FDI will also be compatible with existing EDDL and DTM based device descriptions, thereby preserving users’ existing investments, although it will be the responsibility of the separate ECT and FDT groups to develop migration strategies for their respective installed bases and to ensure backward compatibility with existing EDDs and DTMs.
The agreement also requires that the technology is applicable to any field device communication technology and to both hierarchical and heterogeneous network topologies, which effectively means all existing fieldbus technologies including, most importantly, HART, Profibus, Foundation fieldbus and the ODVA’s CIP-based networks. The aim is to develop an open specification which will, in the fullness of time become an international standard. The current time scale calls for draft specifications and prototypes to be in place no later than the end of 2008.
Major Step Forward
Kumpfmueller himself described the agreement as “a major step forward for device integration in several areas. It eliminates double efforts for customers and vendors, and preserves backward-compatibility and operating system independence … Our agreement is more than a compromise; it is the natural technical evolution based on the most up-to-date, open and flexible technologies.”
FDT group managing director Flavio Tolfo was equally enthusiastic. “This new cooperation follows our targets of openness and freedom of choice for the benefit of end users and is strongly supported by our members. After much discussion, we reached commitment to work together and protect the investment of each technology for the benefit of end users.”

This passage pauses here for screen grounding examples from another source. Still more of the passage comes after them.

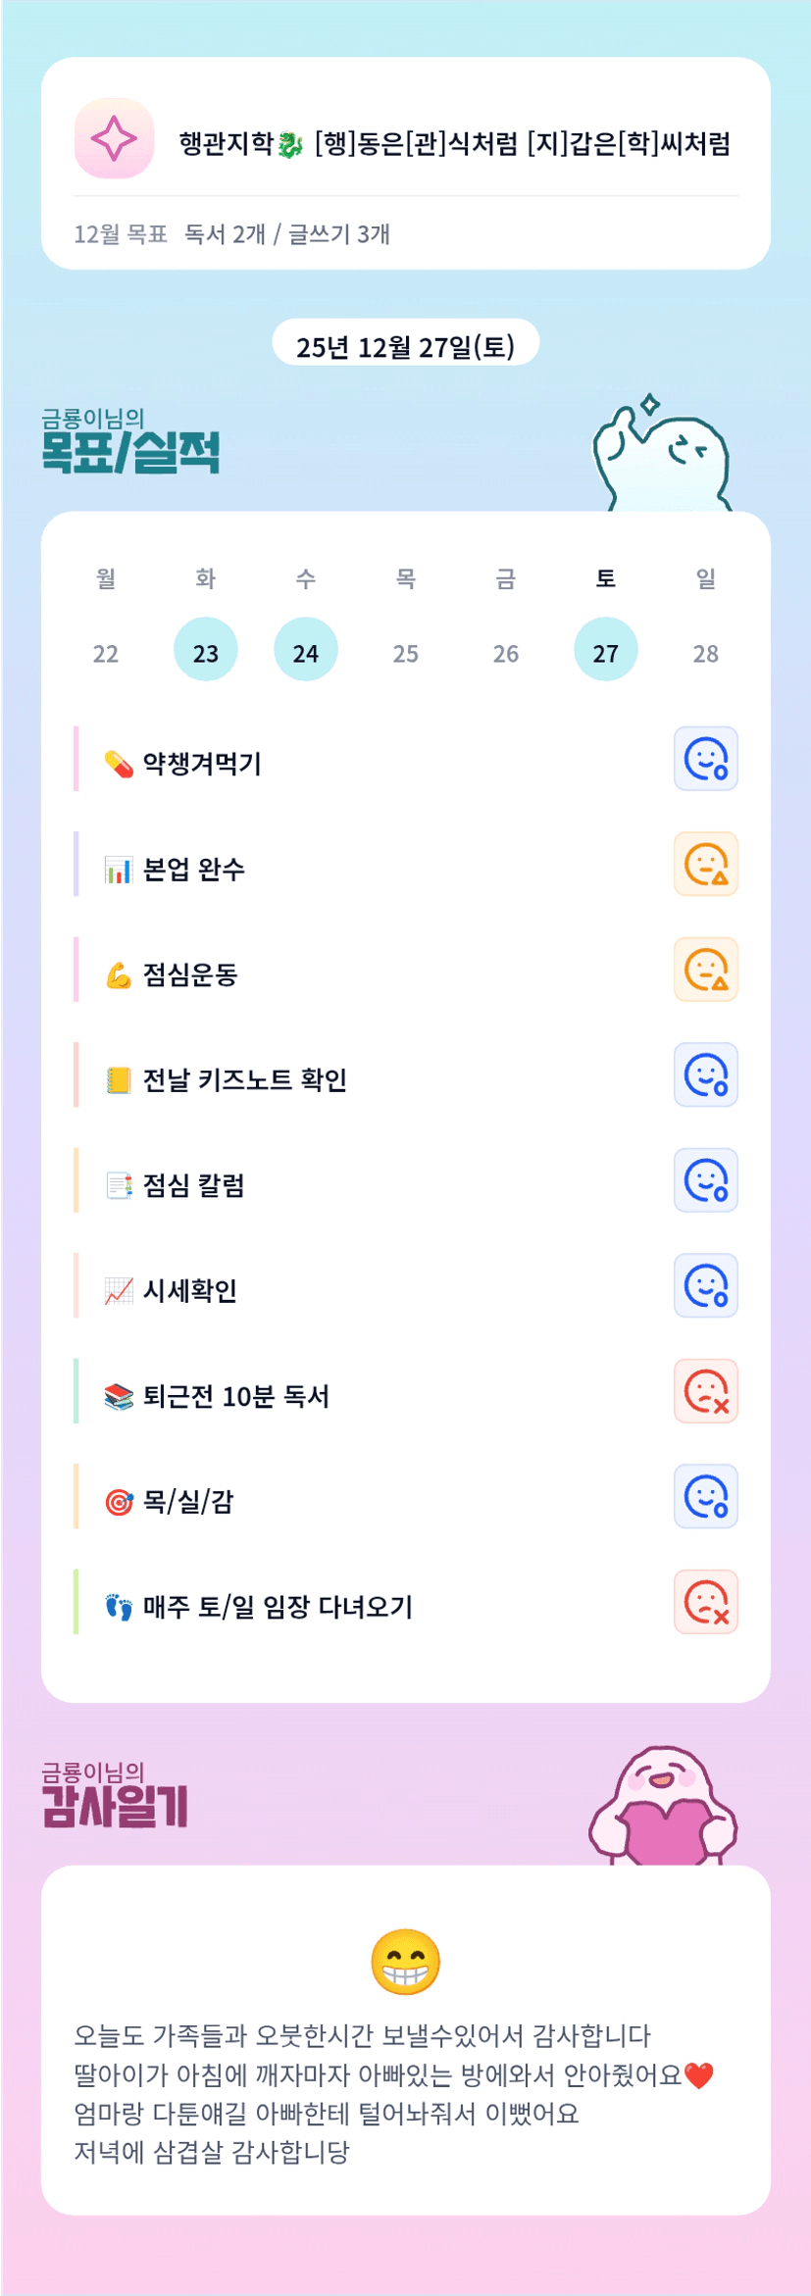
Task: Click the orange neutral face for 본업 완수
Action: [x=705, y=865]
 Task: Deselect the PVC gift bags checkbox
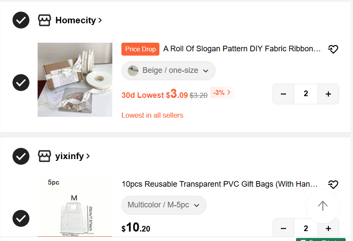(21, 218)
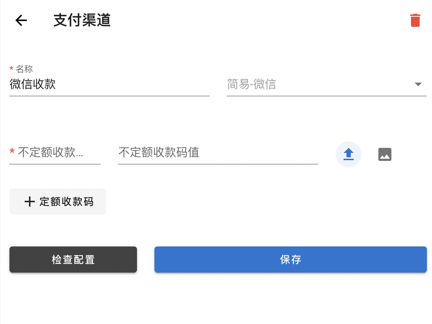
Task: Select the 不定额收款码值 input field
Action: (x=217, y=153)
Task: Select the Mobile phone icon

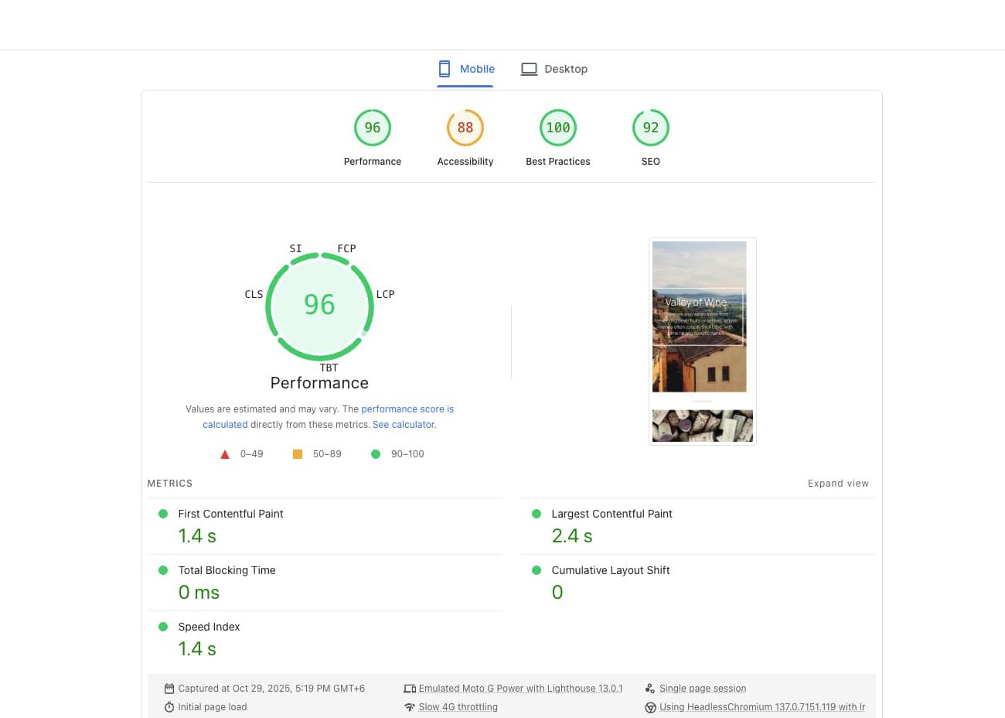Action: coord(445,68)
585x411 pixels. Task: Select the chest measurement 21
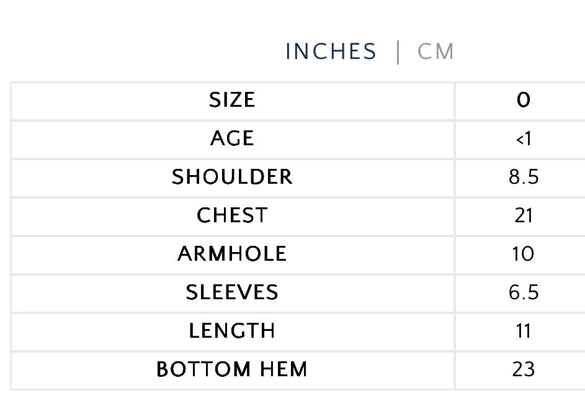coord(523,215)
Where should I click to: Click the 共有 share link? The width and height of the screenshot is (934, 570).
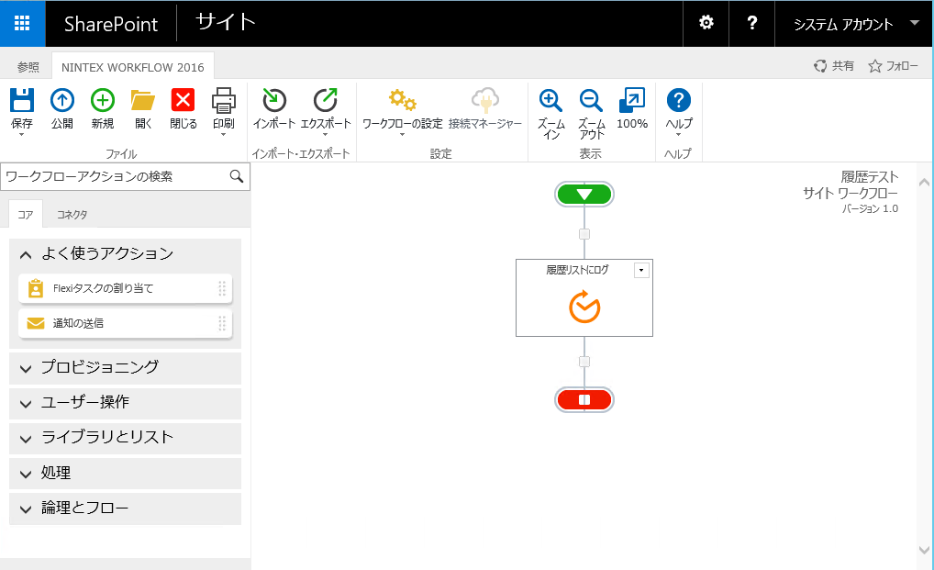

So who has won? Well, this is certainly not another IEC 61158 and it’s difficult to avoid the conclusion that the EDDL camp has got pretty much everything it could possibly hope for. FDT becomes a member of ECT, rather than the other way round, and the eventual solution will maintain operating system independence, while look and feel will be largely determined by the host rather than the device supplier. So while Emerson and Siemens have had to concede that FDT may have some role to play, the 59 members of the FDT group are having to dance to a strongly EDDL-harmonized tune.

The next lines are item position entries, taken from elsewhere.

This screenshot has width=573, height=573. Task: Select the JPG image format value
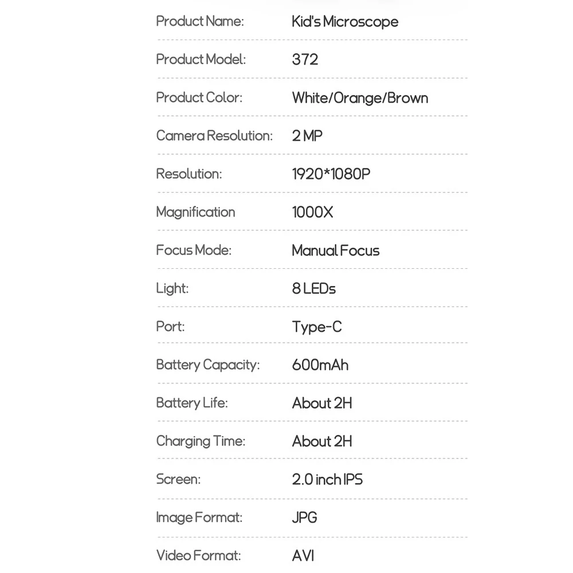tap(304, 518)
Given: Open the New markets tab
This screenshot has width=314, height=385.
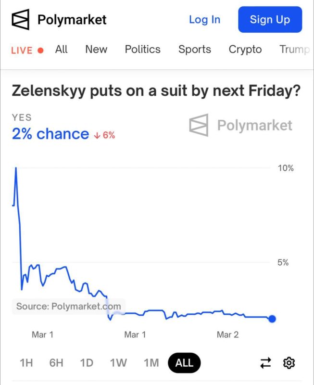Looking at the screenshot, I should (96, 50).
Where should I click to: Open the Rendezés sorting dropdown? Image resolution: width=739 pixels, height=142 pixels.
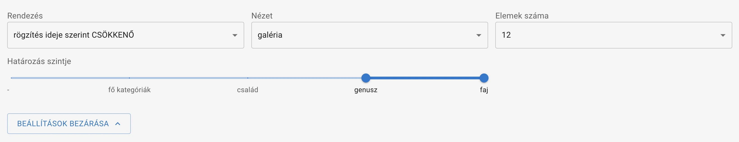pos(125,35)
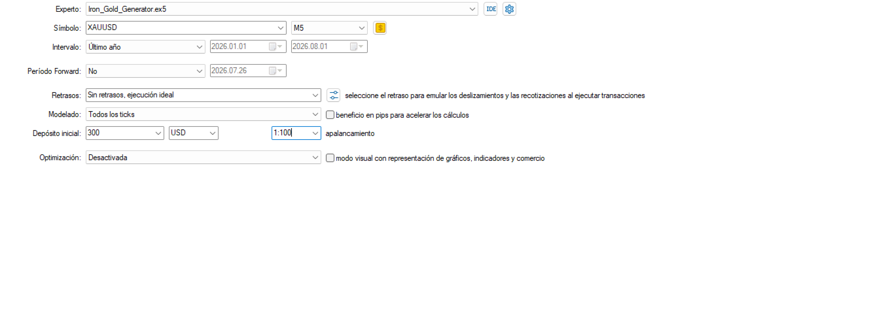The height and width of the screenshot is (321, 869).
Task: Open the Período Forward dropdown
Action: tap(200, 71)
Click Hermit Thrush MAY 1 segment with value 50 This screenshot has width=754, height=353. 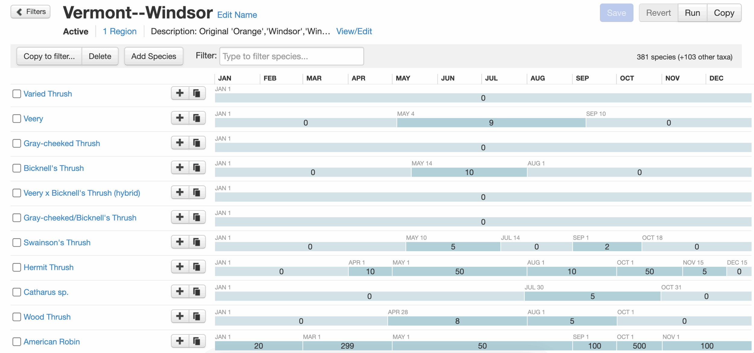tap(459, 271)
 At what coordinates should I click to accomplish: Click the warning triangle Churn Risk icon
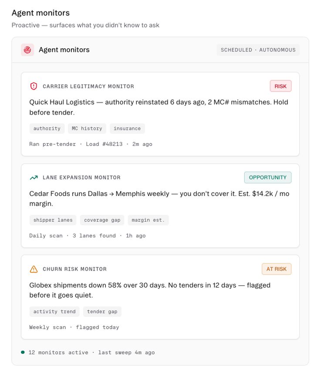pos(34,269)
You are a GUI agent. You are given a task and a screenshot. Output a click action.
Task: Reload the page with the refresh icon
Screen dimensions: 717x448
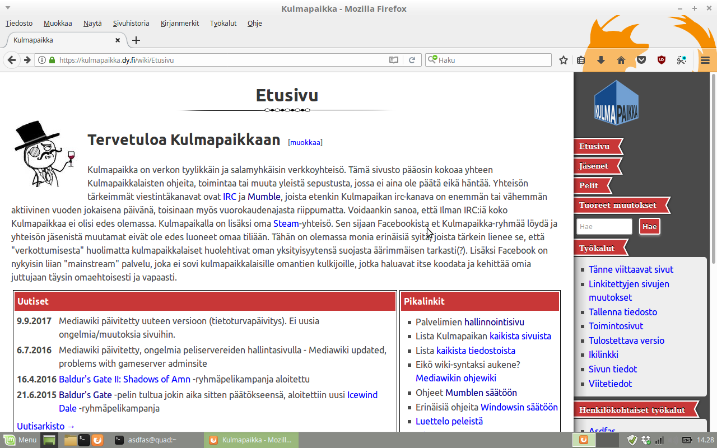[412, 60]
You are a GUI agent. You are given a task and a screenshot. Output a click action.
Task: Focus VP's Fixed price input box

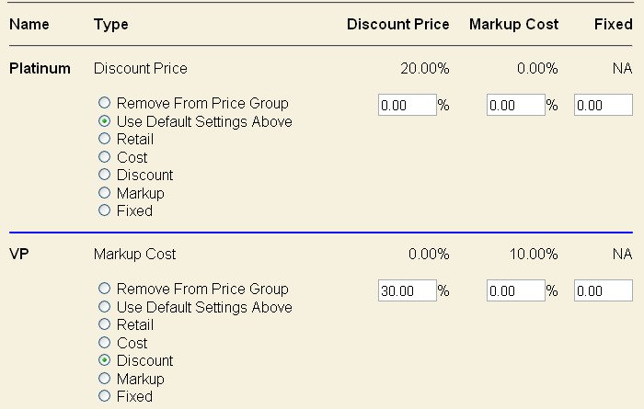(x=603, y=290)
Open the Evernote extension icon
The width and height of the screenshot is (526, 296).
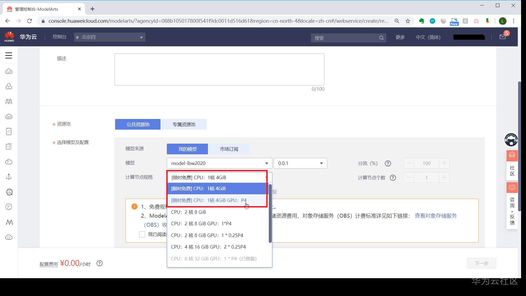422,21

That is perhaps why, in its own announcement, the FDT Group goes out of its way to say that “It must be emphasized that the existing technology development programs in the FDT Group are not affected at all. We have set up separate joint technical and marketing teams to manage this common project. Furthermore, all ECT member organizations, FDT Group, FF, HCF, OPCF, and PNO remain separate organizations, each with their own missions, objectives, membership, and organization structures.” Again, it’s hard to see how long that would survive acceptance of an eventual unified FDI.
Given the proven ability of the automation industry to snatch failure from the jaws of success, it’s still a long road from here to an eventual FDI standard. We suspect that Hans-Georg Kumpfmueller is going to need all of his proven diplomatic skills if the embryonic FDI is make it to full term.

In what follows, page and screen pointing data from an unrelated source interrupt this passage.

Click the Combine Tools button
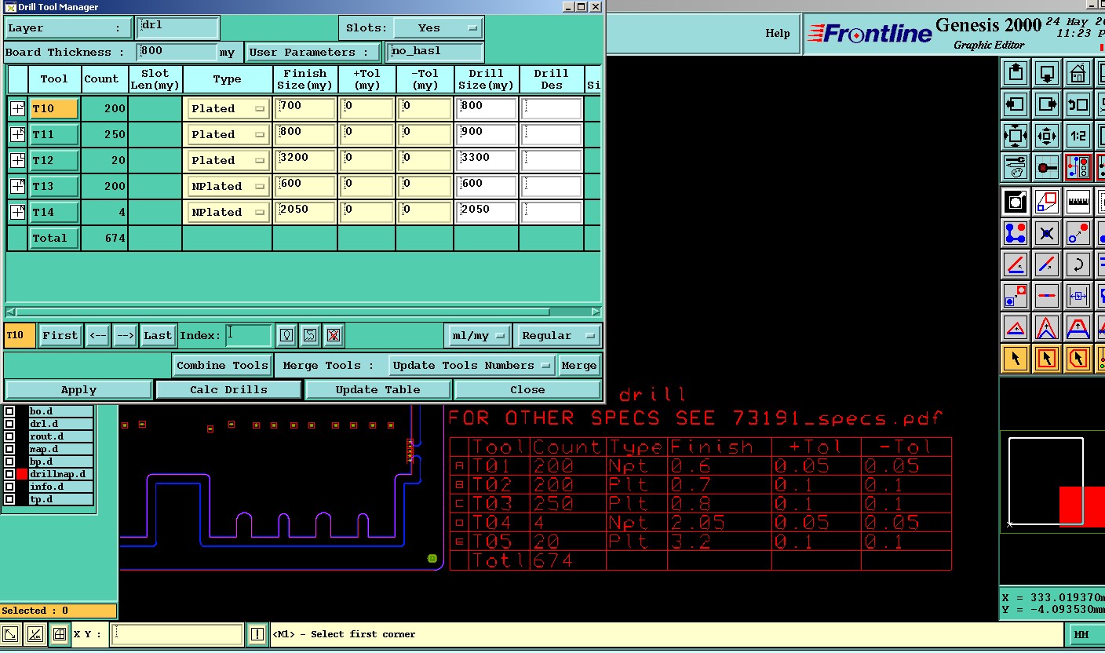click(x=222, y=366)
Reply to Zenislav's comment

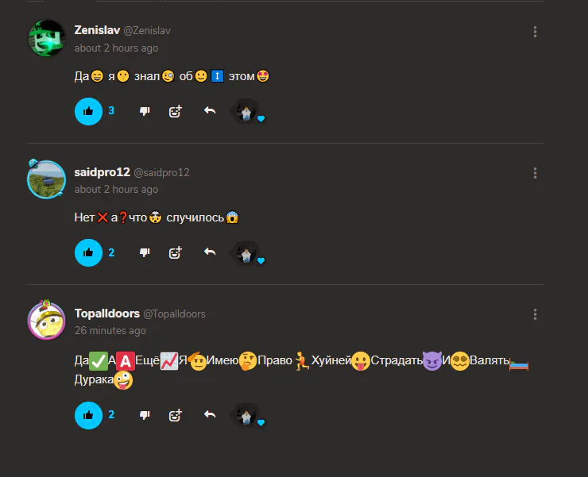point(210,110)
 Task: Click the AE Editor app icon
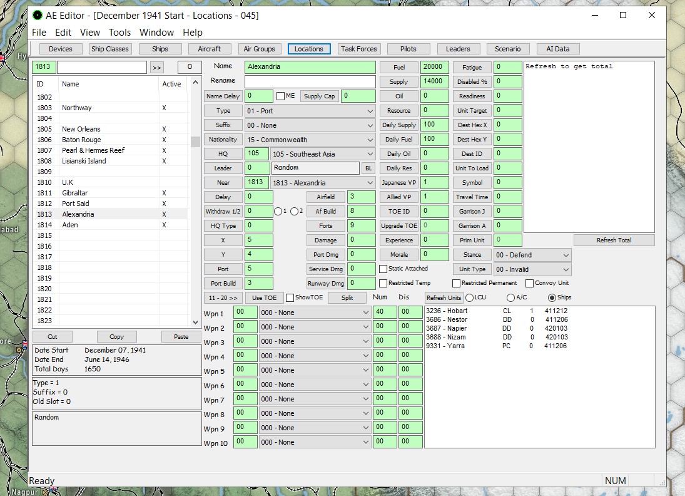point(38,15)
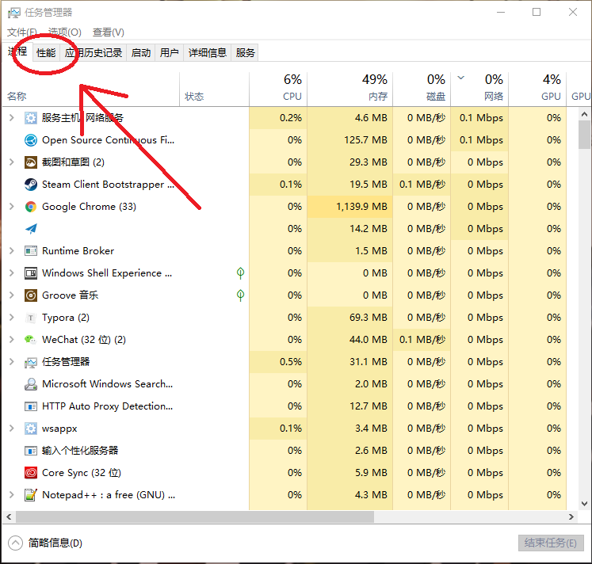Open the 文件(F) menu
The height and width of the screenshot is (564, 592).
[x=22, y=32]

SIS Health Monitoring Could Save $1M Annually
Honeywell’s latest contribution to the Safety Instrumented Systems (SIS) debate is the introduction of a set of technologies and services designed to help users monitor the health and reliability of their SISs. It quotes certain unspecified studies showing that companies can save up to $100,000 or even $1millon per year though correct engineering and maintenance of SISs and their associated Safety Instrumented Functions (SIFs).
Honeywell SIS-Health Monitoring was codeveloped with industry professionals in the maintenance, instrumentation and test engineering fields and is designed to reduce unnecessary maintenance and engineering and minimize failures that can lead to safety incidents and unexpected plant downtime. It’s also claimed to enable better work practices, which can lead to savings of between 20% and 30% on installation and operating costs. “Experience has shown that a poorly maintained SIS can be costly for any plant in any industry,” explained Systems marketing manager Jason Urso. “SIS-Health Monitoring helps facility managers keep tabs on their safety systems, which makes for more efficient and effective maintenance, increased process availability and decreased production losses.”
If it Ain’t Broke . . .
Honeywell’s aim is to address the 20% or more of plant incidents that it believes are caused by SIS maintenance and testing errors. Problems identified include too-frequent maintenance and testing of SISs because system status cannot be accurately monitored. Such unnecessary maintenance can, it argues, increase the possibility of human error and consequent failure, while lack of reliability data can result in unnecessary engineering of SIS which can again result in system failure.
SIS-Health Monitoring can be customized to meet specific plant requirements, conditions and process demands. It currently comprises two modules that can be operated as stand-alones or as an integrated system and applied to any type or brand of safety instrumentation. The SISHealth Monitoring Local Reliability Database stores all inventory information regarding a site’s safety instrumentation and, based on its failure behavior, helps determine reliability and safety performance characteristics, such as trends, demand rates and time-dependent failure rates. Meanwhile the SIS-Health Monitoring Analysis Tool enables operators to analyze, validate and optimize the SIF reliability and Safety Integrity Level (SIL).
“Many existing tools … are not capable of automatically monitoring the actual performance of an SIS,” claims Urso. “Honeywell’s SIS-Health Monitoring solution addresses that weakness by collecting necessary, meaningful data and giving engineers the tools they need to act on it.”